Participo de algumas comunidades diferentes, algumas na organização também. Por quê? Acredito de verdade que juntos somos mais fortes. E sendo mais forte em conjunto, sinto mais liberdade em assumir minhas vulnerabilidades e entender as alheias. Também aprendo mais, pois tenho mais oportunidades de ver o outro e, quem sabe, entendê-lo, mas principalmente, aceitá-lo. Mesmo quando não concordo com a pessoa, posso tentar ver o que ela sustenta e o que a sustenta. E ver o que essa discordância ativa em mim e quem sabe entender melhor o que sou e meu papel no mundo. Enfim, só vantagem, certo? Pra mim, sim, mesmo quando o convívio é difícil. Porque até isso ensina.

Essa é uma das razões que me faz valorizar tanto a diversidade dos membros (e a promoção dela) nas comunidades, porque a sociedade é diversa e as comunidades deveriam espelhar isso. Eu aprendo mais quanto tenho contato com o diferente. E acredito que devo me expor ao maior número de pontos de vista que eu puder, porque isso aumenta a chance de me situar melhor no aqui e no agora.
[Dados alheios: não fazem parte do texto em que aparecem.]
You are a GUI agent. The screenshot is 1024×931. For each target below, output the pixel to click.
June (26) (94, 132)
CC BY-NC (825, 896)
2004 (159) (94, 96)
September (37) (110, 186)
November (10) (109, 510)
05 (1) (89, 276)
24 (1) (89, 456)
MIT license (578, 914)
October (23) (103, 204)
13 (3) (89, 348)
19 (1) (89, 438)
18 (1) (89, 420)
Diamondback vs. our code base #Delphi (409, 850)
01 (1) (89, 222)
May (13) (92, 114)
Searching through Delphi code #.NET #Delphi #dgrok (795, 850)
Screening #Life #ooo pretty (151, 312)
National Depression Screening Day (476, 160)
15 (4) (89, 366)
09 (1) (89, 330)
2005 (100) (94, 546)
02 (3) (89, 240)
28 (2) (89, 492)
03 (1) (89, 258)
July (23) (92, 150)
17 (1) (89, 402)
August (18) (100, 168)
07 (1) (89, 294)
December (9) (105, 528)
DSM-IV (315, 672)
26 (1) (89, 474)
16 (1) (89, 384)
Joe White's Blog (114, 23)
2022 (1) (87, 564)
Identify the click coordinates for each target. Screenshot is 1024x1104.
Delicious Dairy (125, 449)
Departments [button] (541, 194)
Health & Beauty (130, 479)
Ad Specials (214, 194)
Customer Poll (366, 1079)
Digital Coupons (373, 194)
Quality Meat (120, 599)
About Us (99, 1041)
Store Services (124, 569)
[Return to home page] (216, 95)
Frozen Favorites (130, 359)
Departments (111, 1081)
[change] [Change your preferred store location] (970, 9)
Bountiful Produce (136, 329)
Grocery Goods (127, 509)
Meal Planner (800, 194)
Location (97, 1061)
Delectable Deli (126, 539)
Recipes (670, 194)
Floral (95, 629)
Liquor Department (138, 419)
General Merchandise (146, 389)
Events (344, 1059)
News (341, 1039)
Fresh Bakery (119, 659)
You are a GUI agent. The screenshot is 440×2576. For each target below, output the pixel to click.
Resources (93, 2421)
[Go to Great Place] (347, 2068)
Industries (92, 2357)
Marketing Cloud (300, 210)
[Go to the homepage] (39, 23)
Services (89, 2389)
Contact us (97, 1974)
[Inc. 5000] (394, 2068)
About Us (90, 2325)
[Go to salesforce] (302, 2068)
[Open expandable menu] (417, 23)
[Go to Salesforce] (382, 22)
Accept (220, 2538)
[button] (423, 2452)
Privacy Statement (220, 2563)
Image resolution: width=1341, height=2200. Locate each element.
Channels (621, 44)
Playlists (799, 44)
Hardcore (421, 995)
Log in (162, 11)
A oportunidade de ver e ouvir o outro amplia nossa consciência sobre as consequências dos nossos atos. E ao me expor aos conflitos possíveis em um meio tão diverso, posso melhorar como ser humano, cidadã, mãe, pessoa.

É por isso também que participo de várias comunidades diferentes: para que a minha visão de comunidade não seja definida e restrita por uma única experiência, pois isso limitaria o potencial de colaboração prestada e aprendizado ganho no grupo. Além disso, ao participar de vários grupos diferentes eu me exponho a muito mais visões e ideias, posso enxergar mais longe e ainda levar esse conhecimento às outras comunidades de que sou membro. Porque ser ponte também é muito importante pra mim.

E na minha vivência em comunidades, descobri que os membros individuais de uma comunidade nunca representam a comunidade toda. Essa, aliás, é uma das belezas e também uma das dificuldades de viver em comunidade. Eu sempre tive problemas com gente que se arroga autoridade e acha que deve ser ouvida por conta de seu currículo, idade, posição social, econômica ou hierárquica. Ou porque fala mais alto. Mesmo assim, sempre achei que todos merecem empatia, mesmo quando era difícil pra mim oferecê-la.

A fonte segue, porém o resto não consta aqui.